India and China should resolve Doklam peacefully: British envoy
Calling upon India and China to peacefully resolve the Doklam stand-off, British High Commissioner to India Dominic Asquith on Thursday ruled out any intervention on the part of his country as neither party has sought its services.
"We think, we still think, we always thought, and continue to think, it should be resolved peacefully. And so we look forward to these two countries - India and China - resolving the issue. They are trying to do."
Asquith said the two countries would get opportunities to discuss the issue in the next few weeks.
"A few opportunities are coming up in the next few weeks. I hope they make progress. We will support and encourage them," he said.
The High Commissioner said he had not held any discussions on the Doklam issue with Chinese Ambassador to India Luo Zhaohui.
"No. it's not my business. I meet my opposite number from China, who is in Delhi, just as I meet the other envoys. But I did not talk to him on this (issue), because it is not my role, as a third party," he said.
Asquith answered in the negative when asked whether his country could play a role as a third party to work out a solution to the problem.
"I think we have been asked, neither by the Chinese side, nor the Indian side, to be involved. So since we have not been asked, it means we will not impose our services. If neither party wants us to intervene, we won't intervene."
About the security scenario in South Asia against the backdrop of the India-Pakistan tensions, Asquith said his country considered both nations as friends, but pointed out Britain has for long been standing by New Delhi on the issue of fighting terrorism.

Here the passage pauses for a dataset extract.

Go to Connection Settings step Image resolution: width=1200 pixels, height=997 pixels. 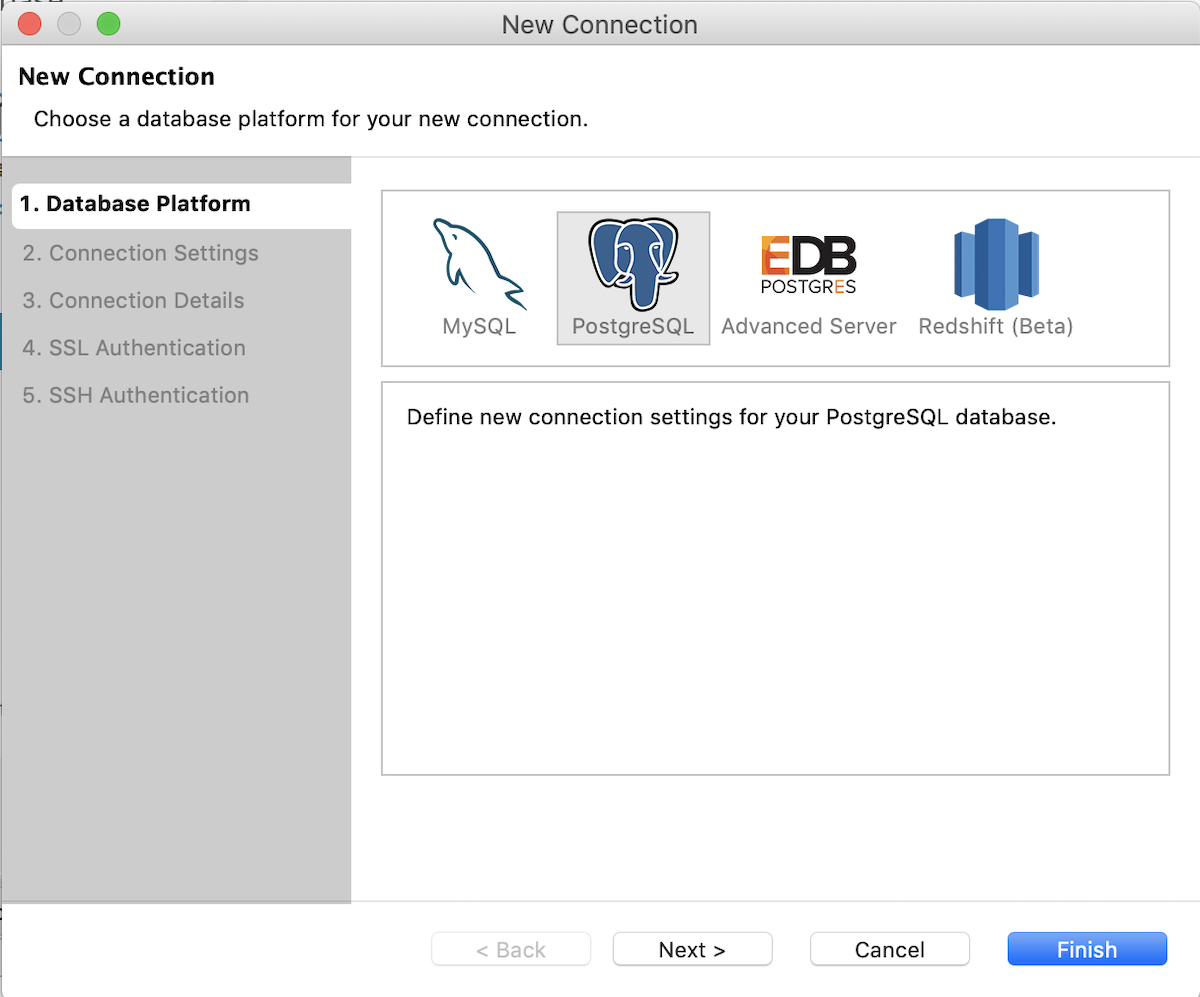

"We have been standing shoulder to shoulder with India on the issue of fighting terrorism for a long long time. You notice, the first country (British Prime Minister Theresa) May visited outside the EU is India. So this is a very important relationship which we are going to take forward," he asserted.
However, Asquith was categorical that Britain would not intervene in the ongoing dispute between India and Pakistan.
"India and Pakistan both the countries are our friends. We value the relationship with them very deeply.We are not going to intervene between them just as we won't intervene between India and China on the issue of Doklam. Both the countries are very important for us," he added.
Emphasising the utmost importance of securing the data in a digital economy, he said they would be working more closely with India in order to protect the data in cyber space within the next couple of years.
"Digital economy is to make sure that people feel confident that their personal data is protected. So the cyber security is very important. we have been working on that very closely with India. We will go even more close in the next year or two.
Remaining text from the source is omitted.